## Extracted data
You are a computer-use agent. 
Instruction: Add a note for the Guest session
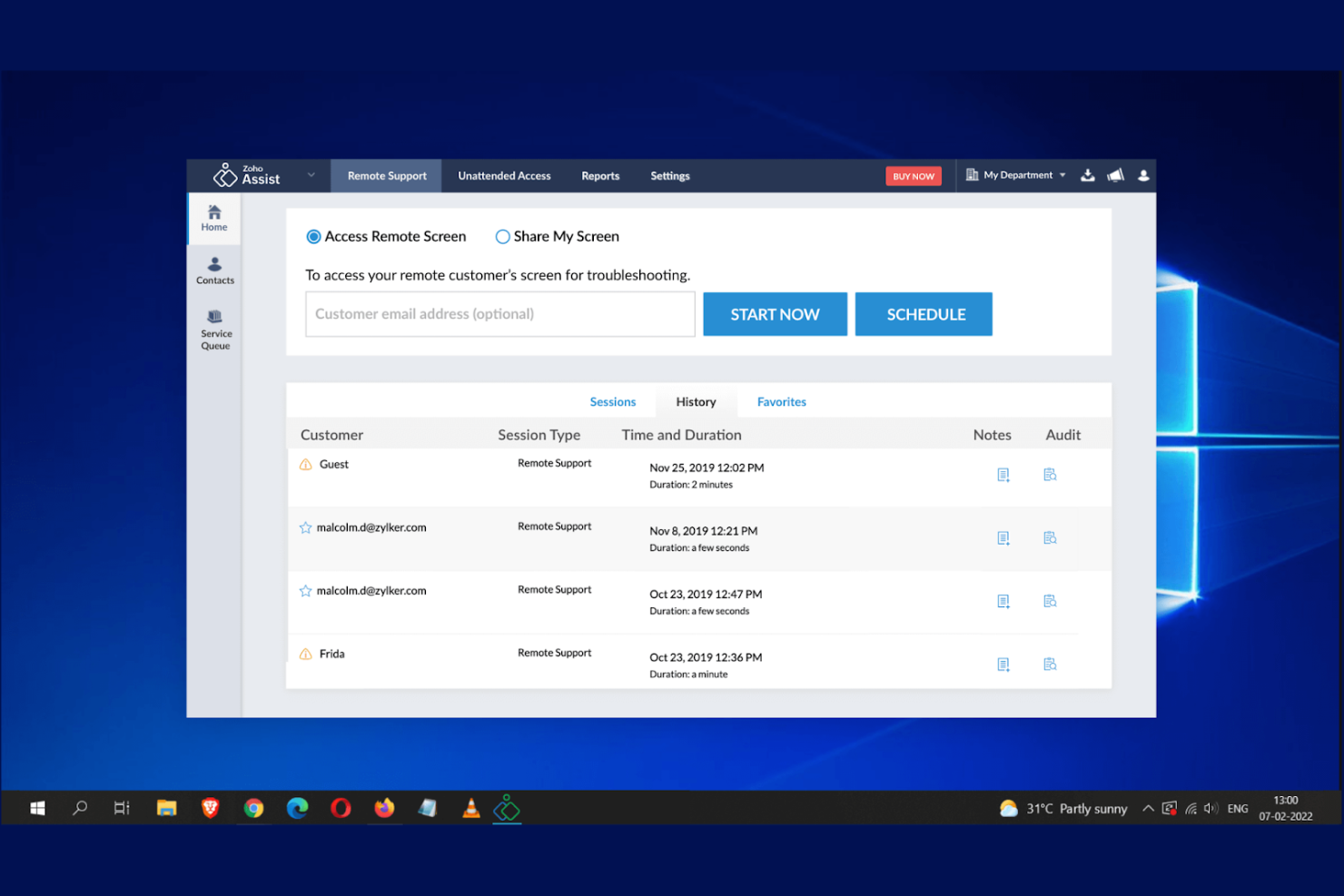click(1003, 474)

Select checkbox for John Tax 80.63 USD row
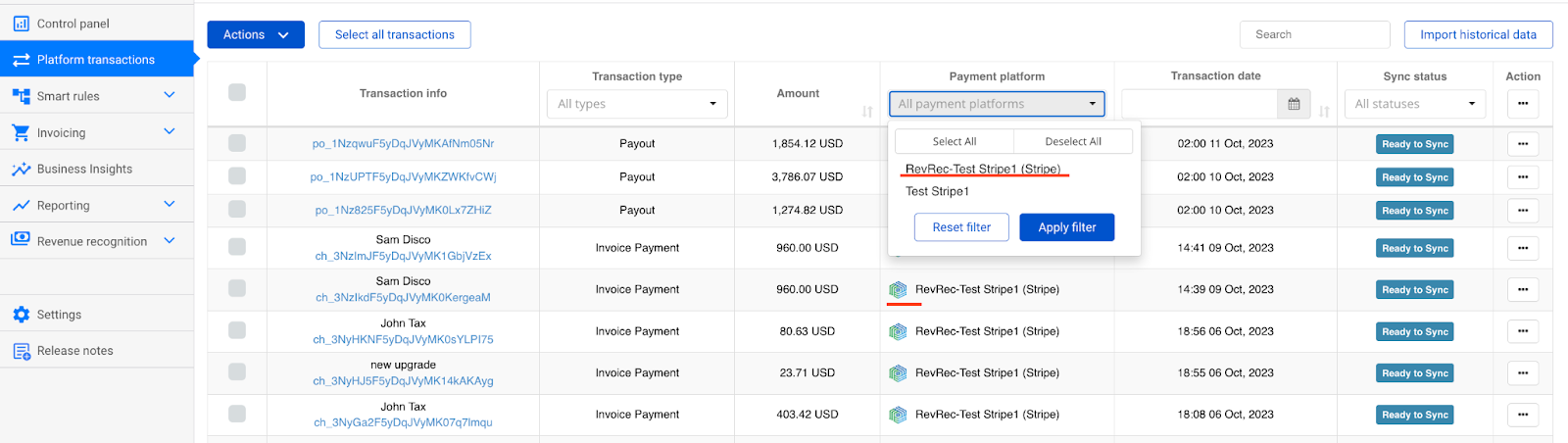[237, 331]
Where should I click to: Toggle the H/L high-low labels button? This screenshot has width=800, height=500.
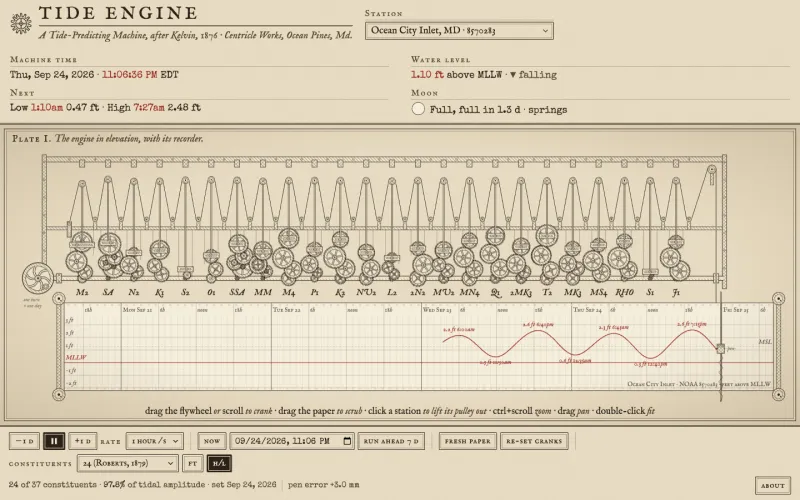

## Goal
Rewrite the listing above with "checkbox" changed to "tick box" and every other word kept the same. Leave the pictures out.

## Exercise result
You are a computer-use agent. 
Instruction: Add a note for the Guest session
click(1003, 474)

Select tick box for John Tax 80.63 USD row
[237, 331]
Where should I click to: Toggle the H/L high-low labels button? This screenshot has width=800, height=500.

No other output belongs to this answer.